Ong exits as he faces legal proceedings tied to one of Singapore’s most high-profile political scandals. The 79-year-old Malaysian tycoon plans to plead guilty later this month to a charge of obstructing justice in connection with the corruption case involving former transport minister S. Iswaran. Authorities accuse Ong of giving Iswaran lavish gifts, including flights and hotel stays. A court sentenced the former minister in October 2024 to one year in jail.

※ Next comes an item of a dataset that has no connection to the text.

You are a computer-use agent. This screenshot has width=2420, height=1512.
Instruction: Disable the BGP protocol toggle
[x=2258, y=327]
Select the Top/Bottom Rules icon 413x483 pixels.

In a filing to the Singapore Exchange, HPL stated that Ong “wishes to devote more time to manage his medical conditions,” aligning with reports that he is battling multiple myeloma, a type of blood cancer. Bloomberg reported that the court granted Ong more time to enter his plea as he sought additional medical reports.

Ong continues to control a majority stake in HPL, holding about 60% of the company with his wife, Christina Ong. The company maintains a portfolio of 41 hotels across 17 countries, partnering with luxury brands such as Four Seasons, COMO Hotels & Resorts, and Marriott International.

HPL has not yet named a successor, but executive directors Christopher Lim and Stephen Lau will continue managing the company. Investors reacted positively to the announcement, sending HPL’s shares up, a signal of cautious confidence in the firm’s stability beyond Ong’s leadership.

Although Ong steps back from daily operations, he retains a significant role in shaping Singapore’s hospitality and business landscape.